For a particular rolling temperature, the work piece is manually transported from the CRW-machine and put into the feeding unit of the reheating station. The temperature distribution is measured and the output power used for reheating is set by the operator. The work piece is moved in into the defined position within the inductor and the reheating starts. After a defined heating time (10 sec) the generator is switched off and the work piece is taken out from the inductor. The temperature is measured and the work piece can be transported into the press.
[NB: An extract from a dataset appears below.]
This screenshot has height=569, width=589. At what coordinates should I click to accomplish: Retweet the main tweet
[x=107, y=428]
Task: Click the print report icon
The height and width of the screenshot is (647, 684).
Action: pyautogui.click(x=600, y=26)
A decrease of temperature from the common hot forging temperature field to warm temperatures increases the forming force and consequently the power consumption of the CWR-machine. Furthermore, the power consumption of the rolling machine depends from the rolling speed: The maximum power consumption at a rolling speed of 12 min-1 is 60 kW and the maximum power consumption at rolling speed 16 min-1 is 40 kW. All work pieces at 1220 and 970 °C are rolled successfully and the maximum power consumption of the CWR-machine is around the limit. At 900, 880 and 850 °C the maximum power consumption is detached above the limit, because of blocking of the tools. These peaks of the power measurement are up to 25 kW higher than the maximum power consumption/limit.
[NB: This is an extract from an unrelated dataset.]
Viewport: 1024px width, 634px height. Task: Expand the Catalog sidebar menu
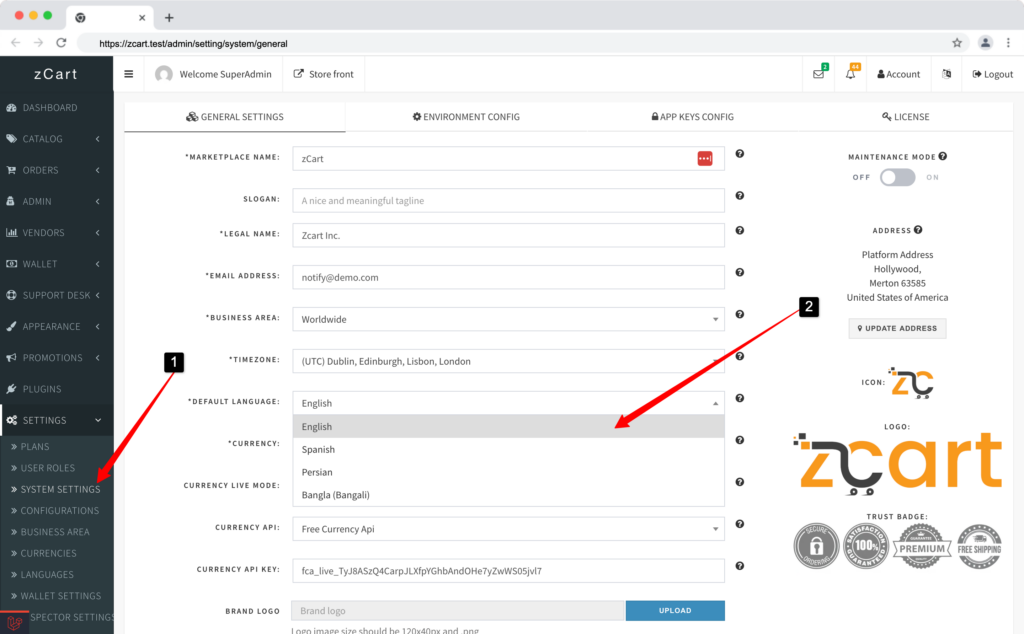click(x=56, y=139)
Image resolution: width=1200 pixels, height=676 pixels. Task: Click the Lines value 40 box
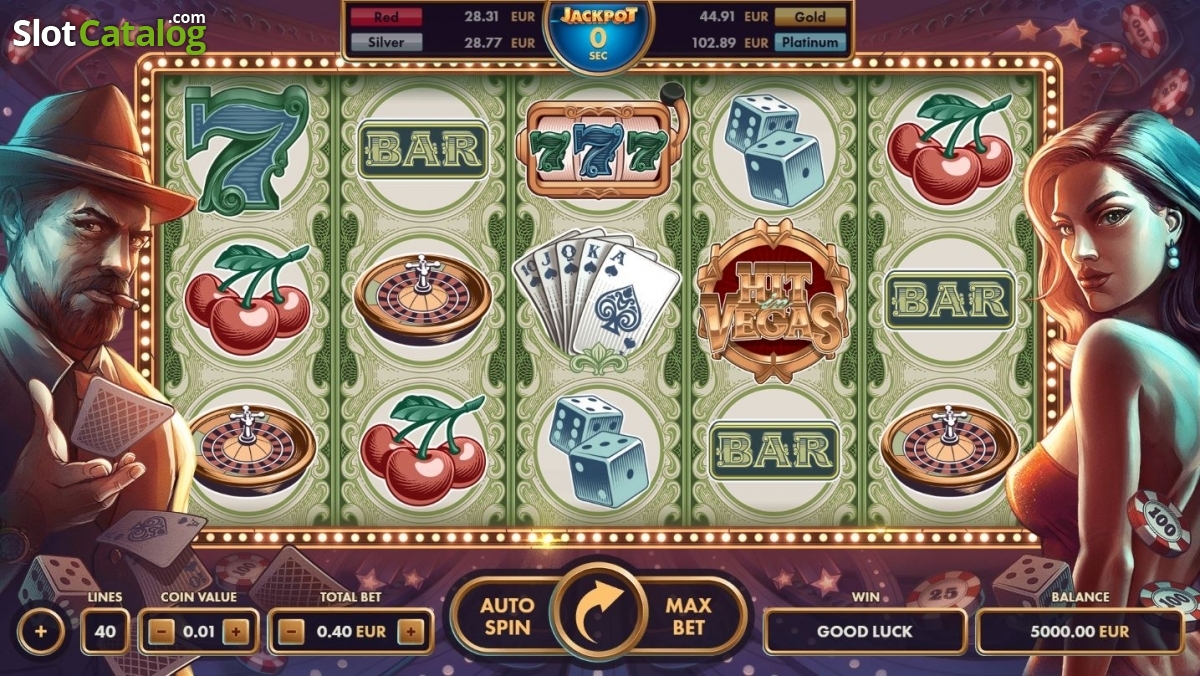(x=104, y=632)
An increase of temperature in the middle section of the billets can be identified for higher rolling speeds (16 min-1) at temperatures 950 and 900 °C. This effect can be explained by the higher forming energy, which is necessary at higher forming speeds and is converted into heat energy. Trials at 16 min-1 and 850 °C were not possible, because of machine blocking. Thus, the temperature was increased to 880 °C in order to decrease the forming fore and prevent the machine from blocking. At 850 °C and 12 min-1a significant increase of temperature in the middle section can be detected in comparison to 950 °C. To calculate the electrical efficiency of the reheater, input and output power are measured. The focus is on the temperatures 970, 900 and 850 °C, because these are in the interest of VIVA. The results of the energy consumption measurement show that an average total electrical efficiency of the reheating installation is very high (approx. 95 %) and remains stable for different loads and power outputs. The following intermediate conclusions can be made:


1. lower temperature limit of CWR-machine UL45 is 950 °C at billet diameter: 42 mm, area reduction: 49 % and material: 38MnVS6;
2. the lowest rolling speed of the CWR-machine (12 min-1) is recommended for warm temperatures to use the maximum torque of the machine.
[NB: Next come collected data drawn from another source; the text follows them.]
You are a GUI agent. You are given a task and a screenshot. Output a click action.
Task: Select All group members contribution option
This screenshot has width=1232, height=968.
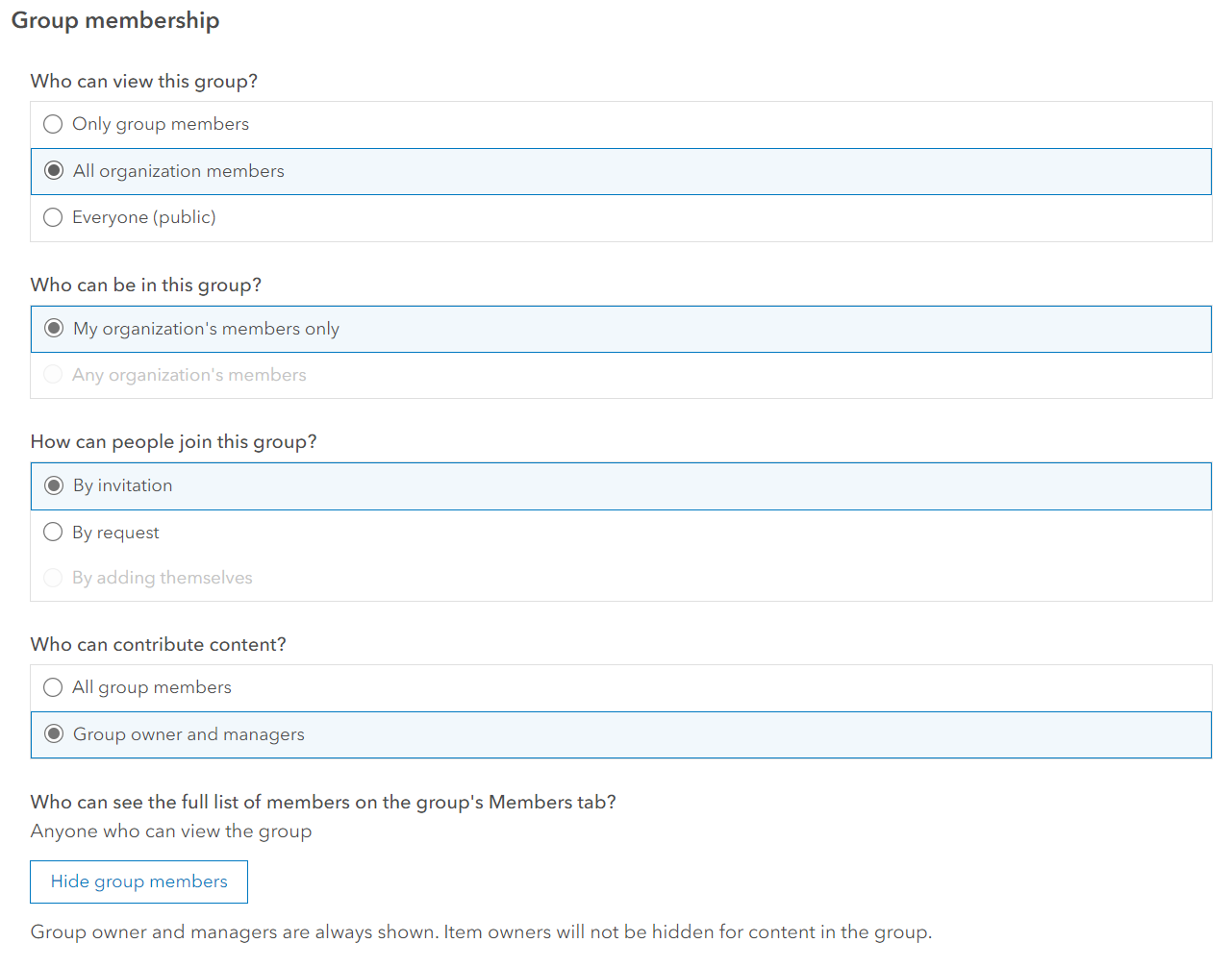click(x=53, y=687)
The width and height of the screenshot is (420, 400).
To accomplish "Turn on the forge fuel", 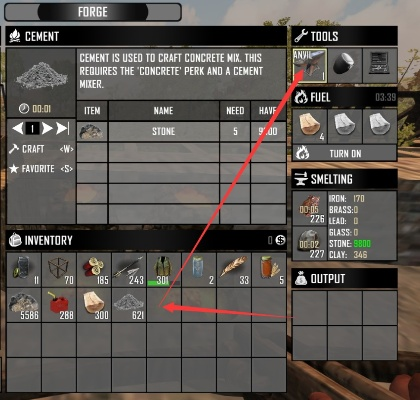I will point(345,153).
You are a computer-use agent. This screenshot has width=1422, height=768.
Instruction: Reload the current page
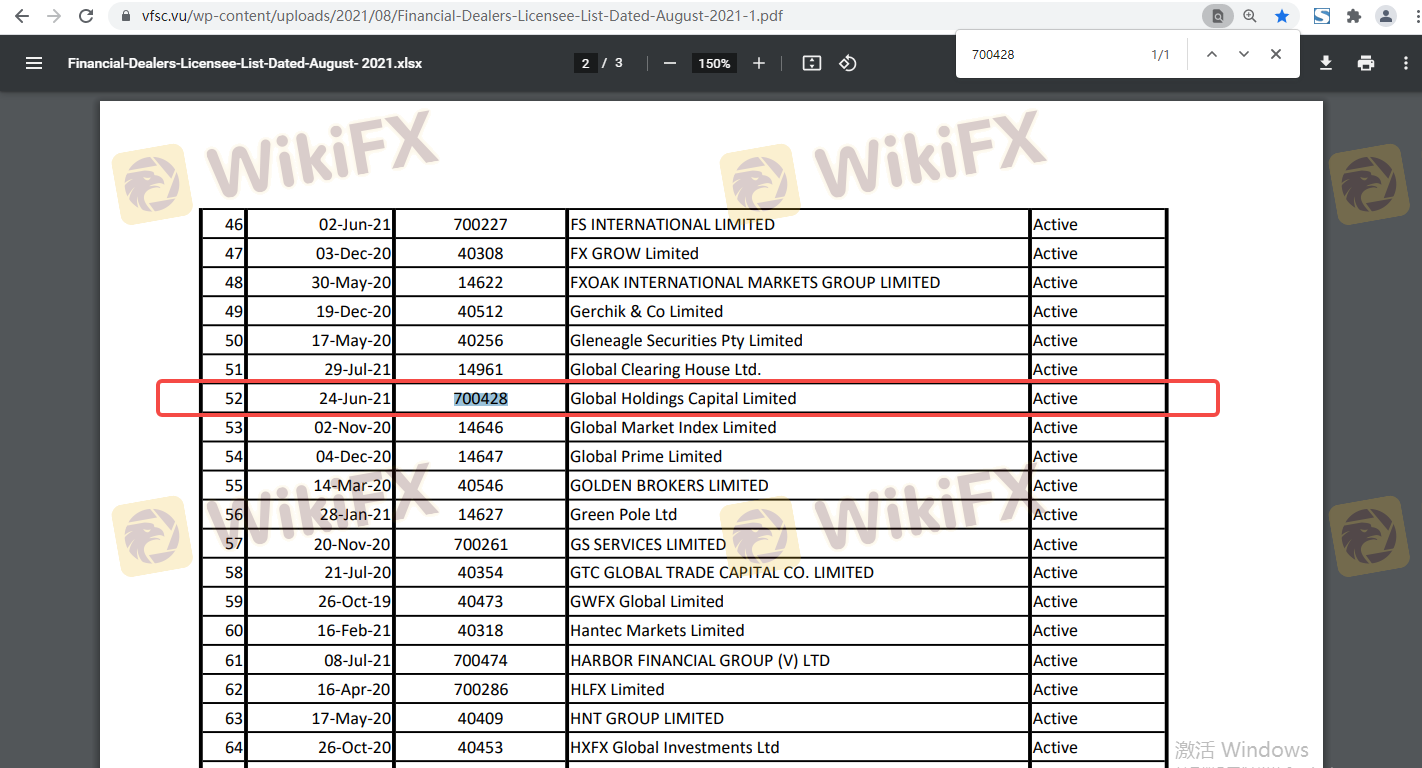coord(86,16)
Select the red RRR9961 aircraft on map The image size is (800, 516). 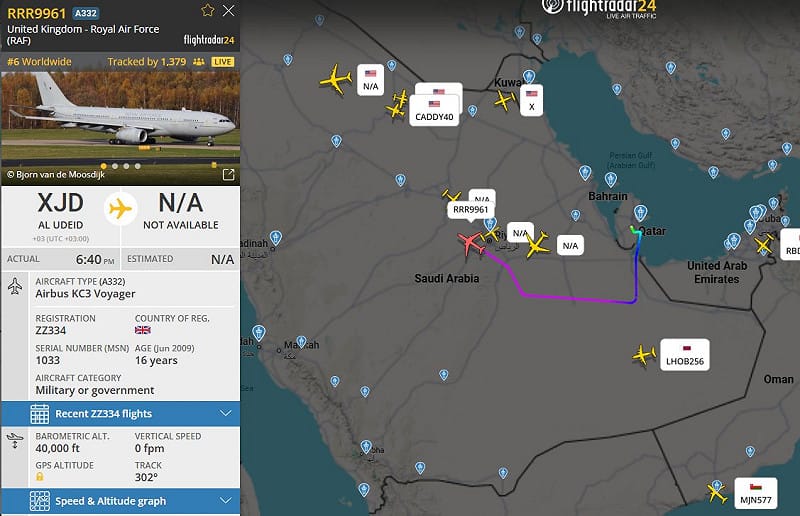(x=470, y=243)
General remarks on thermal behaviour:

1. temperature decrease due to rolling observed during the test (average): 100 °C;
2. temperature losses due to the rolling depend on starting temperature; and
3. rolling speed (influence of forming energy and contact time);
4. temperature profile after rolling unstable especially in deformed area - negative influence of surface treatment (machining) on infrared temperature measurement.

Induction reheating:

1. reheating by induction within the required time is possible;
2. approximate generator power needed for compensation of temperature losses (average temperature difference 100 °C): 20 - 25 kW;
3. good agreement with data provided by numerical simulation.

The preform was geometrically measured in order to identify the variation of the mass on the side areas, where some flash occurs. These measurements show that the mass in the middle of the work piece is not varying and all have the same shape of the die. On the sides, some flash occurs and is varying between 9 and 7 mm. This is not critical, because the shape of the main form is filled. To evaluate the tolerances of the preform, points of five parts are identified and measured: Minimum difference is 0.020 mm and maximum difference is 9139 mm on the side. The final form after clipping was geometrically measured in order to identify the variation of the mass on the side areas above the clipping line: Minimum difference is 0.121 mm and maximum difference is 0.384 mm.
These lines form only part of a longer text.